Southern barra do appear to be slower growing than their northern cousins. Whether this is due to a shorter period of high water temps & therefore longer high intensity feeding season of the southern species loactions, I don't know.


21-06-2003, 06:11 AM
Water temp makes a significant difference to feeding patterns and therefore growth rates.

We at Mackay Area Fish Stocking Association recently ran an experiment in our hatchery. We placed barra fingerlings into our grow out tanks where the water temp was about 24 -25 degrees and then placed some into another tank which was heated and the temp was 27 - 28 degrees. The barra in the cooler tank would not feed consistently or with any "gusto". Those in the warmer tank would feed actively whenever food was available and were a more active fish. They grew at twice the rate of the cooler tank.

For larger fish the issue is that they will feed in cooler temps (the old story - if you don't eat, you don't #@$%, you die) however it is how much food is required. Fish in cooler waters are much less active and therefore require much less to keep them swimming.

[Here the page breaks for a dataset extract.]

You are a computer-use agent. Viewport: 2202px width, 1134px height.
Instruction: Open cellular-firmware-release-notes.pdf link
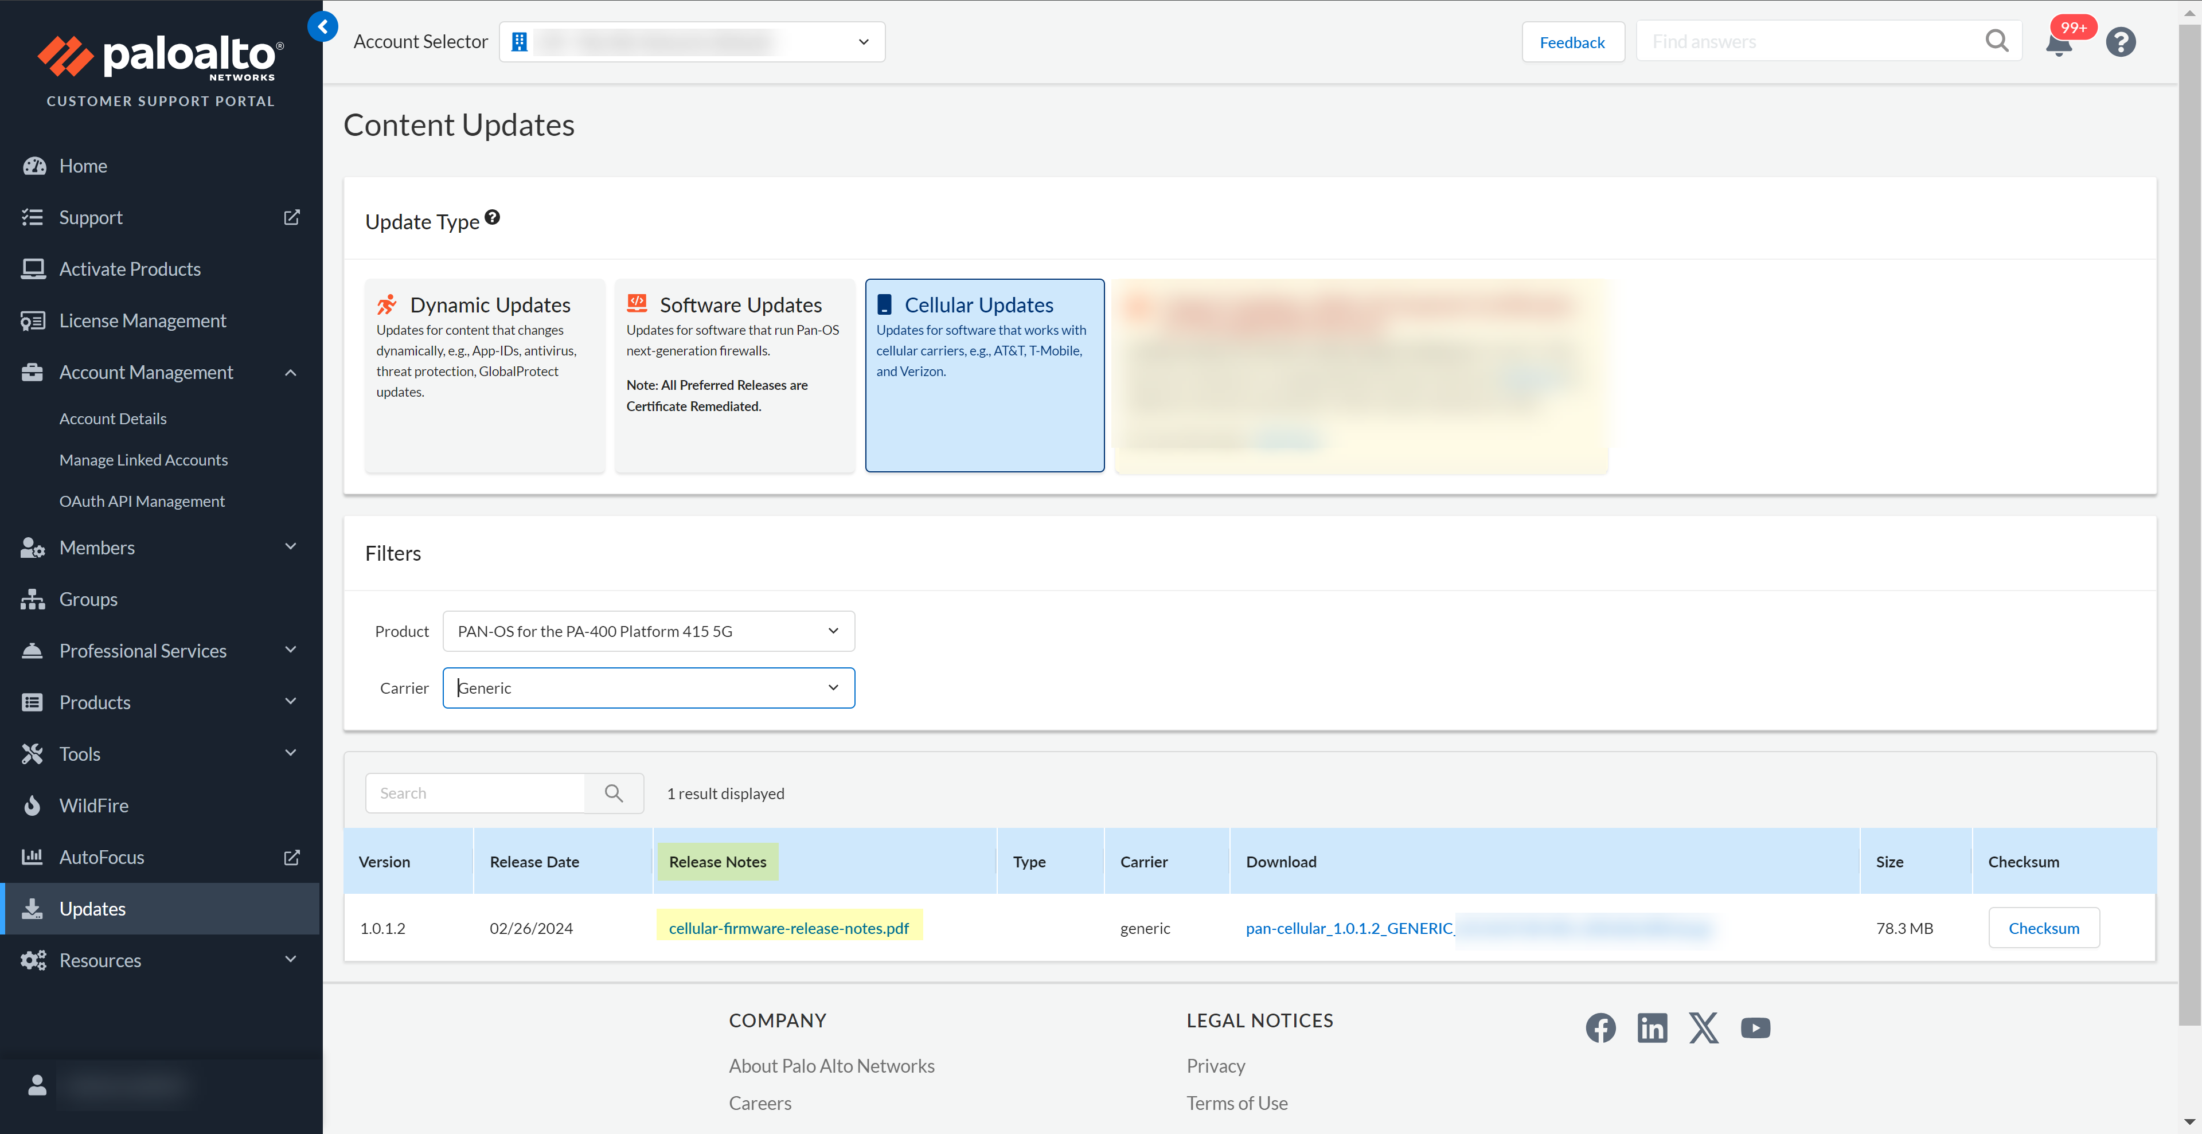click(x=788, y=928)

In all the material I have read about the different strains of Barra (around Australia I think there are 7 or 8) I have not seen anything that would indicate that the different strains grow at different rates (only where they are living and therefore what the water temp is and what food sources are available).

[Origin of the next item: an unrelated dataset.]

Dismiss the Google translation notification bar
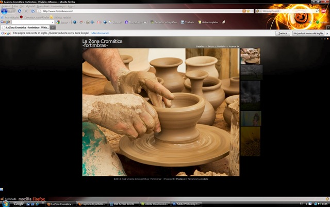 pos(327,33)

Fitzys comments about the depth of the water and the changes to temp are very relevant. His comment regarding the shorter high intensity feeding period (eg shorter period of high water temps) hold true.

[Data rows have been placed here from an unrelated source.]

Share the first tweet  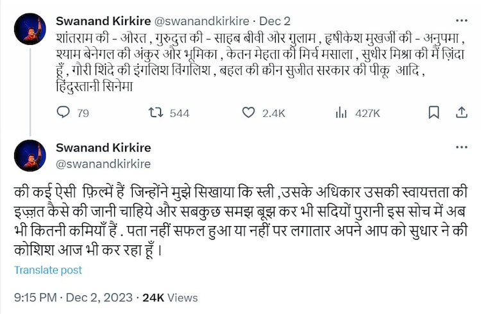461,113
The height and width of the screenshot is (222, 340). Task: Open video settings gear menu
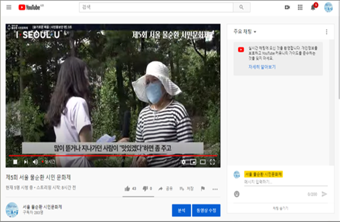[x=184, y=162]
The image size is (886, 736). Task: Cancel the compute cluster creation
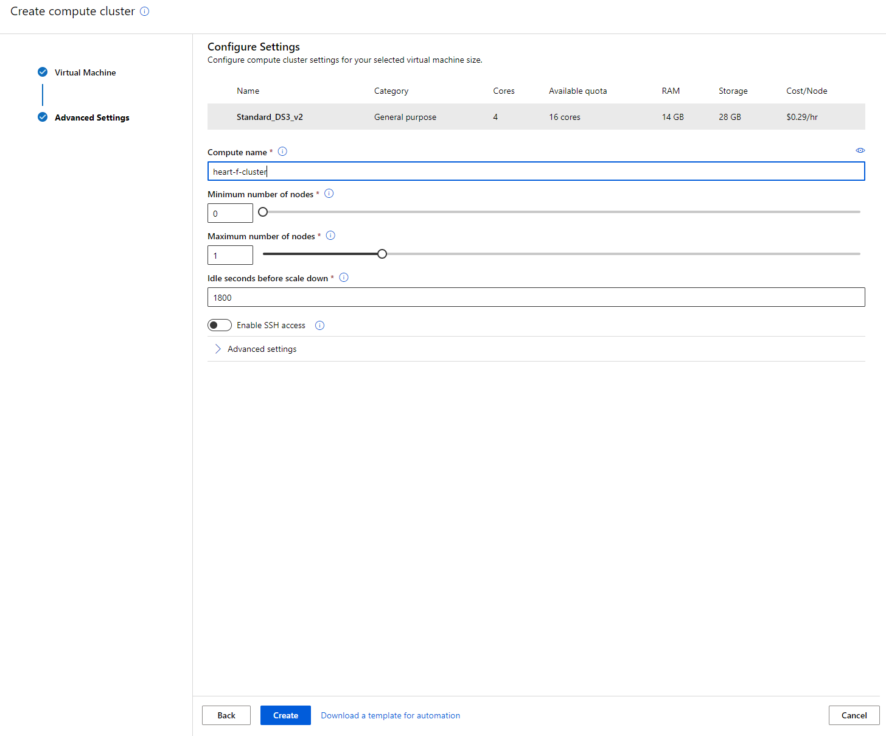click(x=854, y=715)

The water Temp in Teemburra Dam last summer was cool (due to the cool dry nights bought on by the lack of rain and humidity) when compared to the previous year and hence the catch rates were also down.

Hope some of this helps.


22-06-2003, 05:34 AM
Following on from Fitzy and DRJ. This is just a guess but with fish being water temperature dependant, I wouldn't be surprised to find that the higher the temperature the faster the metabolism/digestion. This makes sense, if its body is hotter the digestion is able to quickly and efficiently empty the gut. They would explain why they seem to want to eat more in warmer water.

I'm sure I've something similar on crocs/snakes/reptiles. One of the croc keepers at a SEQ wildlife park said its bad to overfeed them in winter in Sth Qld because they don't digest the food quickly over winter because of lower body temperature (something about food sitting around in the guts for a long time is bad for them). Thus they grow slower because they can't eat as much food as crocs in NQ (same crocs). There is something about snakes using warm to help digest the food rattling around in my brain too, something about the Tiger Snakes in Islands north of Tassie being pitch black because they heat up being black that helps them digest their food quicker which is good for their short mutton bird season that keeps the snakes going for a year.

25-06-2003, 04:47 AM
Does is also relate to the available food source. I know most of the dams mentioned have healthy populations of boney bream / redclaw etc. I know if i was a fish a slow moving redclaw takes much less energy to inhale than a crazy boney.

25-06-2003, 04:58 AM
If the water temp is very low it doesn't matter how much food is available they just won't feed any where near as much. It is as lordy has said, the metabolism rate is much slower. They are also not as active so do not need to feed as often as they use up less energy.

If the water temp was high and there was a lack of food supply then you would have an impact on growth rate.


25-06-2003, 04:26 PM
Have seen the growth rates from several barra lakes & they all have a hiatus in winter.
Although an available food source is necessary to get optimal growth rates.
In some of the bass lakes in SEQ, there are some that produce big bass in short time (eg Big W, Somerset, BP, Boondooma) & others that rarely if ever produce a big fish (eg Hinze, Maroon, Clarrie Hall, Toonumbah etc) . It's all about the food web in the said location. Is also handy to be familiar with the local food web to be better able to target the desirable predator species anywhere. Barra, bass, cod, sooties etc etc.